À l’arrivée des deux autres membres de l’équipe, il y a donc suffisamment de matière pour lancer les premiers essais. Et résoudre les premiers problèmes. M.D. : "Les textes produits par l’intelligence artificielle semblaient figés dans le passé. Or il était très important pour nous qu’ils s’inscrivent dans le monde contemporain, qu’ils reflètent les problématiques qui nous semblent cruciales et qu’il utilise des noms propres d’aujourd’hui." Pour y remédier, l’équipe décide de créer un nouveau corpus d’apprentissage constitué d’articles de presse. Un défi pour Guillaume Dumas qui a dû créer des mini programmes permettant d’aspirer les textes au format .epub (utilisés par les liseuses de type Kindle) ou .pdf pour les restituer dans une forme compatible avec l’Intelligence artificielle.
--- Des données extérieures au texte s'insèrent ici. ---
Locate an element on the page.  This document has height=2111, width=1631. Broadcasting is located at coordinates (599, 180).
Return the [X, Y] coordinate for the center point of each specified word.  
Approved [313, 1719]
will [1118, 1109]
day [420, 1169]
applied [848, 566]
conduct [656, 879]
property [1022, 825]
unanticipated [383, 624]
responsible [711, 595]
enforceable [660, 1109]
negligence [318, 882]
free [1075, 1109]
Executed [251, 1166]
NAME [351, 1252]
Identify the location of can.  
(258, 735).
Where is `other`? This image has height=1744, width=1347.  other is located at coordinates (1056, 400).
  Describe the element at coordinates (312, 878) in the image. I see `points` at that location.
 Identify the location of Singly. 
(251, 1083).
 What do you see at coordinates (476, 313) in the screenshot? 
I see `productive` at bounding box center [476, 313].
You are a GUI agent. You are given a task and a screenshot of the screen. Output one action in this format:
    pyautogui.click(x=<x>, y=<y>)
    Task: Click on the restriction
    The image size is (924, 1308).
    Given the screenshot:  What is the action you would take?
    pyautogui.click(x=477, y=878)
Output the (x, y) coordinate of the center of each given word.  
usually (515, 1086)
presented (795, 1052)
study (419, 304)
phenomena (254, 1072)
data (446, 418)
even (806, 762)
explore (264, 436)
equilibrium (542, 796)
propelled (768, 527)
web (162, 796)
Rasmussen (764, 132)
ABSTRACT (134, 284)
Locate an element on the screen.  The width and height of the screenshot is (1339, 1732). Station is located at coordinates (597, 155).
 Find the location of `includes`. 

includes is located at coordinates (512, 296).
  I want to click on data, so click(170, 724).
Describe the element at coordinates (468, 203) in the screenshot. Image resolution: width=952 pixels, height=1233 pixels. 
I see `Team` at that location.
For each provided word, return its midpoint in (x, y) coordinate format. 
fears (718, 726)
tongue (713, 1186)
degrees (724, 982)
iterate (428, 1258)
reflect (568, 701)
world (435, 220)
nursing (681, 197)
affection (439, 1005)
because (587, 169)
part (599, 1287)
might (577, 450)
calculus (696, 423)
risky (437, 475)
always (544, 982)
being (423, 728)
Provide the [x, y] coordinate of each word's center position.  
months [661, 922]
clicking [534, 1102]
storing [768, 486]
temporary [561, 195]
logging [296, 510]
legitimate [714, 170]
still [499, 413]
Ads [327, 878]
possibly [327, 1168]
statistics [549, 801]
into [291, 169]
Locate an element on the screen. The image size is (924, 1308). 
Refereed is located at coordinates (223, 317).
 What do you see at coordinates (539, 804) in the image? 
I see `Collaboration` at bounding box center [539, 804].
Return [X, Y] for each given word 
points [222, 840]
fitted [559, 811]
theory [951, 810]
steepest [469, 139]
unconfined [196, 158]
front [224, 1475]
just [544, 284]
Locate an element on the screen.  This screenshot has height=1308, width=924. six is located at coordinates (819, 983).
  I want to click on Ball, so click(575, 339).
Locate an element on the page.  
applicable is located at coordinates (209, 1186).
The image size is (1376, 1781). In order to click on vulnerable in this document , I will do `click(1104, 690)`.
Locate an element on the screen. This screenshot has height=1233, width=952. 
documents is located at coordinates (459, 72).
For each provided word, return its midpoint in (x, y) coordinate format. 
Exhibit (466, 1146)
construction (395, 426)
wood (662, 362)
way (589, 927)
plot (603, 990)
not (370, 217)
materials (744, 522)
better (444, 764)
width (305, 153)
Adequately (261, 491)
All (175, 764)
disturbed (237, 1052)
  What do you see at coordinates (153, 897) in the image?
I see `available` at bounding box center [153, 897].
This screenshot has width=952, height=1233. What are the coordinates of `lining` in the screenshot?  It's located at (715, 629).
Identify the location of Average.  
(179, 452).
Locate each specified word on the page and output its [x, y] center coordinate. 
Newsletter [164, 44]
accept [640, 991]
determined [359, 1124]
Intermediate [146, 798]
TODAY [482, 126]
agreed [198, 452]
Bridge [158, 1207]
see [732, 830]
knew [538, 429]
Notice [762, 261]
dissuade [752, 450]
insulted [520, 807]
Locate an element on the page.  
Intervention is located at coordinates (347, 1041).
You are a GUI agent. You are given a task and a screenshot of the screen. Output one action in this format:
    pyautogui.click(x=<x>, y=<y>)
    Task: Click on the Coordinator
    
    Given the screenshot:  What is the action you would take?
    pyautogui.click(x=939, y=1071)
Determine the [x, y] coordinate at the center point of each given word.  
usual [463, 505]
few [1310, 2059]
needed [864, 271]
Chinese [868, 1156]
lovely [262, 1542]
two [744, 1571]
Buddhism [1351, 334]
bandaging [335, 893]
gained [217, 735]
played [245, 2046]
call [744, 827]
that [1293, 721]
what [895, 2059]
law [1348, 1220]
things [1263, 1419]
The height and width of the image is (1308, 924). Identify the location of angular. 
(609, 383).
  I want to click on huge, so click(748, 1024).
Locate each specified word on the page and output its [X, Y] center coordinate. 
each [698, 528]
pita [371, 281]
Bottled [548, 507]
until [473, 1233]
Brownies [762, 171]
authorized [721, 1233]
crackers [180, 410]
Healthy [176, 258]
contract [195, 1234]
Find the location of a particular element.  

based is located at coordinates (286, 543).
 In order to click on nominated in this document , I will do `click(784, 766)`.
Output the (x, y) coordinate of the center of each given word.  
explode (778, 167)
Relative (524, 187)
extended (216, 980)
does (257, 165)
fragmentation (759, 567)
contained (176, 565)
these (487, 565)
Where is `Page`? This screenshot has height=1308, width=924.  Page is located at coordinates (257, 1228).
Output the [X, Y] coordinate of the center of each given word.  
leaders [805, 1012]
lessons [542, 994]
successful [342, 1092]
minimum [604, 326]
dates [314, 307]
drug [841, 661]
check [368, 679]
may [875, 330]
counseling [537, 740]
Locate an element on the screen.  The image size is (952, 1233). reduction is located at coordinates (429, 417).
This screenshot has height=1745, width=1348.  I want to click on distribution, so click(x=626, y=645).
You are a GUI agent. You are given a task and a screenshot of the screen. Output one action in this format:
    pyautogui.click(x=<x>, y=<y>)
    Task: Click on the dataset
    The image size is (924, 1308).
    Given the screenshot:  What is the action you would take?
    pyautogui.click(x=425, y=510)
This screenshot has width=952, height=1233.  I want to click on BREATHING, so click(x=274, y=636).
C.P : "Il fallait par exemple pouvoir nettoyer les textes de leurs scories (titres, notes, sommaire…), éviter qu’un nom composé comme Jean-Luc Godard devienne trois mots séparés, ou encore qu’une majuscule de début de phrase soit considérée comme la marque d’un nom propre."
"Tu sauras quoi faire lorsque ça t’arrivera, non ?*"
À la grande densité des trois premières semaines de résidence succèdent des journées plus détendues : le projet TUSCI est en bonne voie. L’intelligence artificielle a composé ses premiers textes et ils reçoivent tous les quatre les premiers messages par SMS. C.P : "Nous sommes encore loin de ce que nous avons en tête mais les premiers résultats sont tout à fait enthousiasmants." M.D : "On était très fascinés Cédric et moi par les enjeux et les possibilités de l’intelligence artificielle mais on ne savait pas trop à quoi s’attendre et là nous avons l’impression que c’est le début d’une recherche qui va nous tenir en haleine pendant un moment." Reste à terminer l’écriture des poèmes et l’apprentissage de l’intelligence artificielle. Un travail qui devrait prendre encore quelques mois et qui nécessitera l’acquisition d’un calculateur dédié. La fenêtre sur le grand Nord est refermée. Il faut quitter Saint-Symphorien. Et guetter sur son téléphone une prophétie du grand Nord.
*Le titre et les intertitres sont extraits des textes écrits en anglais par Magali Daniaux et Cédric Pigot pour "nourrir " l’apprentissage de l’intelligence artificielle. Ils sont traduits par l’auteur de l’article.
Leurs ouvrages UV (2015) et The Diluted Hours (2016) sont parus aux Éditions Supernova.